February 6, 2016 — Aboard the Cap’n Bert — A harbor seal pokes its mottled head out of the water, soulful eyes visible above a bristly mustache, before diving back down to snatch fish from the net being winched aboard the trawler.
“Gettin’ a free meal,” Captain Tom Puckett remarks with a shake of his head.
As the otter trawl net is hoisted up on the A-frame across the boat’s stern, it’s clear that it’s nowhere close to full. But it doesn’t matter. The Cap’n Bert is not a commercial fishing trawler. It’s a research vessel owned and operated by the University of Rhode Island’s Graduate School of Oceanography.
The 53-foot stern trawler is out on Narragansett Bay on this winter day carrying out its weekly ritual of testing the water temperature and other indicators and taking samples of marine life.
Doctoral student Joe Langan pulls open the net, spilling fish and shellfish unceremoniously onto the deck.

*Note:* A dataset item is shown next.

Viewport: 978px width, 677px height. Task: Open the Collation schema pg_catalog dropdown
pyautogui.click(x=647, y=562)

He sorts the catch, just as he has done every week since September and as others have done before him, stretching back more than five decades as part of one of the oldest continuous marine research projects in the world.

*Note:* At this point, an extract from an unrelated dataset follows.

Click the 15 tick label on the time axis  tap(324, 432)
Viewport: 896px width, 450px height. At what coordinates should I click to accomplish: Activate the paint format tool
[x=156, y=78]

From the wet and writhing pile, he picks out sea robin and skate, silver hake and red hake, rock crabs, spider crabs and lobsters — all species that are normally found in the Bay this time of year.

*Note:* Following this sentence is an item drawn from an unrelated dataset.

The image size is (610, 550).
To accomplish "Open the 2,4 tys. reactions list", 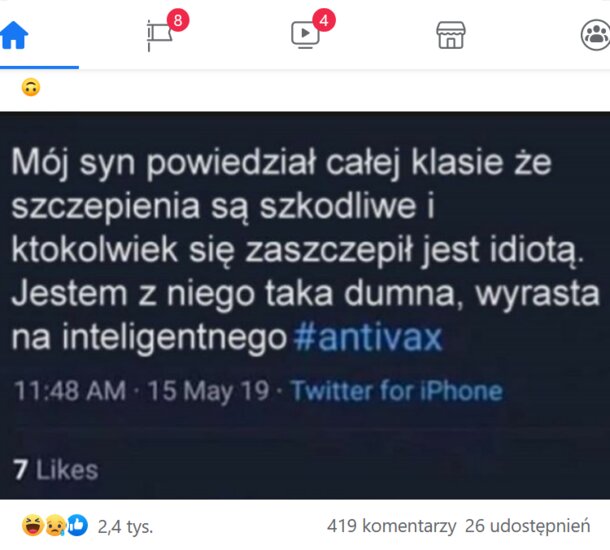I will pos(125,527).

But when Langan gets to the bottom, he carefully picks up a flat, light-brown fish and pauses to study it.
“A Gulf Stream flounder,” he finally says. “Which should not be here.”
The little flounder is a warm-water species that shows up in May but would usually be gone by the time the temperature drops in December.
It is of course only one fish, but its presence here in the waters off Whale Rock on this January morning is yet another sign that Narragansett Bay is changing.
“And we’re seeing it happen,” Langan says.